L’altra questione la questione di metodo. Noi abbiamo avuto l’impressione che gli interventi del governo e del parlamento a favore del nostro settore siano stati poderosi, forse come mai prima nella storia in termini di fondi di emergenza anche in termini di introduzione di ammortizzatori sociali e questo non abbiamo alcuna difficoltà a riconoscerlo. Però concedeteci di usare una metafora: questi soldi in molto casi sono stati distribuiti che lanciati dall’elicottero, con dei meccanismi, dei sistemi e dei metodi non condivisi, non trasparenti, assolutamente schizofrenici e improvvisati. Che sono andati in certi casi a premiare e anche il dilettantismo, cioè chi non fa questo di mestiere, e in altri casi sono andati a premiare aziende imprese e istituzioni con già cospicui ristori laddove non ve ne fosse assolutamente alcuna necessità. Quindi noi riteniamo che occorra assolutamente fare una valutazione rispetto al metodo degli ulteriori interventi a sostegno delle imprese, degli acquisti, visto che gli artisti e le maestranze che sono l’oggetto di questa nostra audizione. Uno dei metodi potrebbe essere introduzione criteri che in indicizzino il ristoro alle giornate lavorative, agli oneri che le aziende possono certificare e che garantiscano la continuità di occupazione e reddito, appunto, a tutta la categoria. Non possiamo tollerare che i Ristori vadano a ripianare passività pregresse o a sistemare strutturalmente bilanci traballanti da decenni.

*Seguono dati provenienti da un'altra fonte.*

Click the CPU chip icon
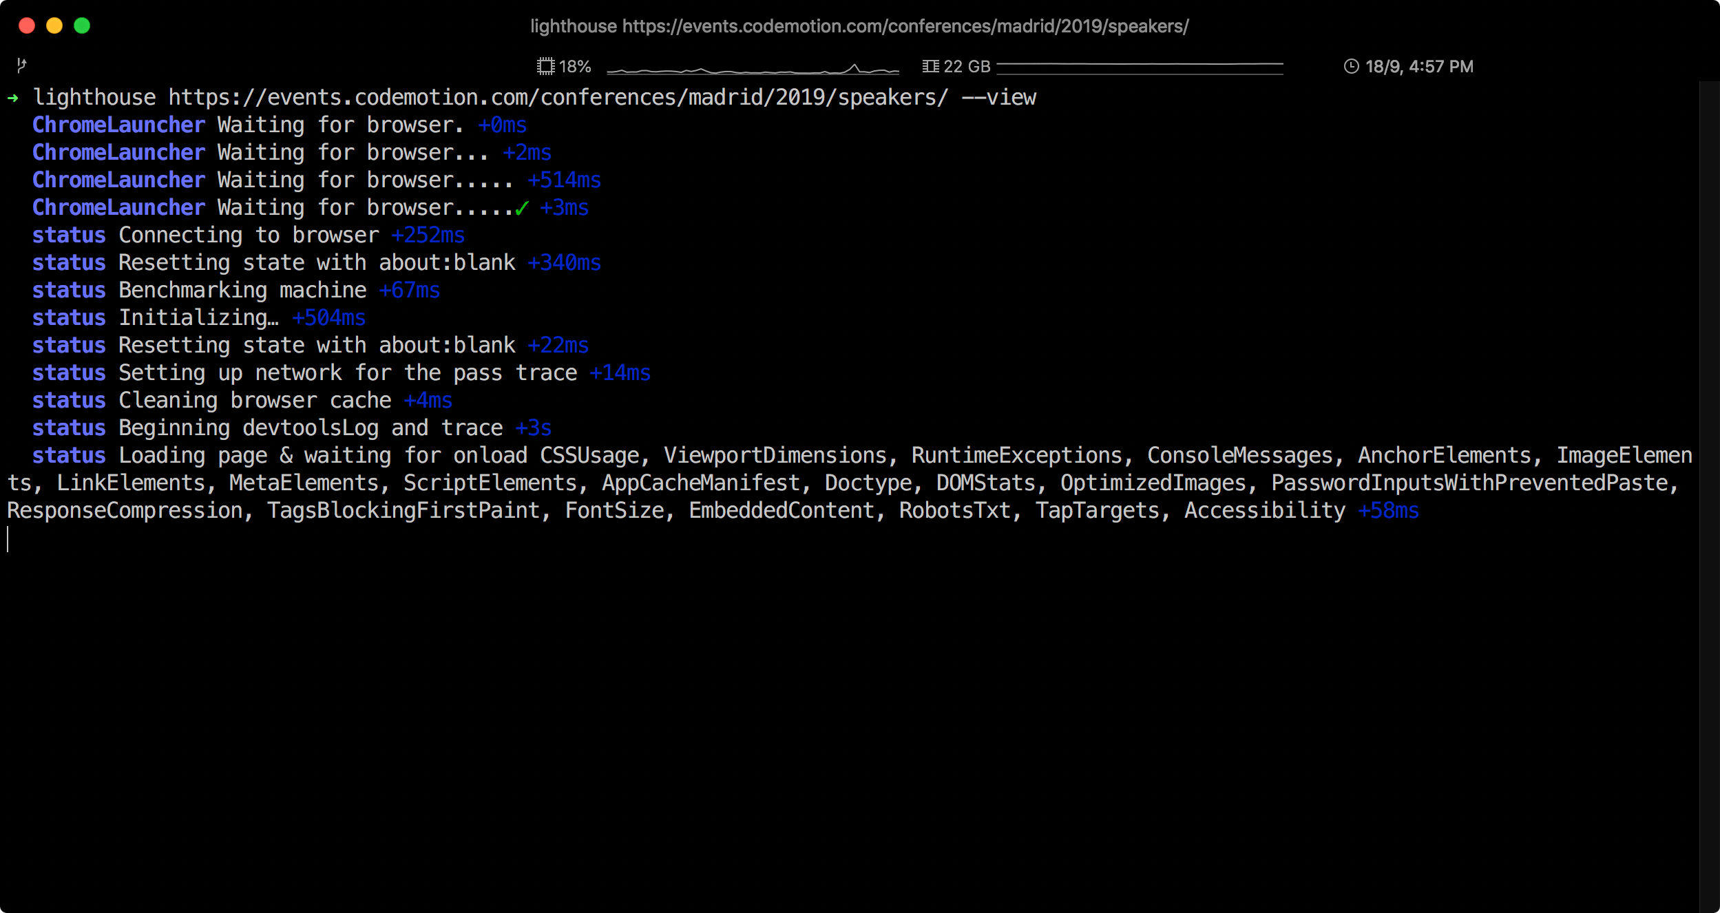pyautogui.click(x=545, y=67)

Insomma, per uscire dall’aspetto emergenziale ed estemporaneo occorre tracciare delle regole che, se utili, possono anche sopravvivere dopo l’ondata pandemica. Un discorso tra l’oggi e la storia che, comunque, non ha risparmiato il passaggio sulla “nuova” legge sullo spettacolo dal vivo che “marcisce” in Parlamento dal 2017.
Con prospettiva, regole e investimenti, si può rilanciare un settore e, soprattutto, dare continuità anche a un comparto che rischia anche di depauperarsi di nuovi artisti e nuovi addetti.
Sapete quant’è il Fus? Lo 0,027% del PIL PIL. Siamo alla settima forza economica mondiale e non può esistere. È una vergogna. Dovremmo tutti vergognarci.
Allora portiamo quello 0,027% allo 0,01%: risolveremo tutti i problemi dei lavoratori, degli artisti, delle imprese. E daremo speranza alle decine di migliaia di allievi delle nostre accademie dei nostri conservatori che studiano depressi, frustrati senza prospettiva perché i teatri chiudono, perché le orchestra non esistono più e perché questo paese non offre speranza per una intera generazione di cittadini che può portare creatività, può portare innovazione.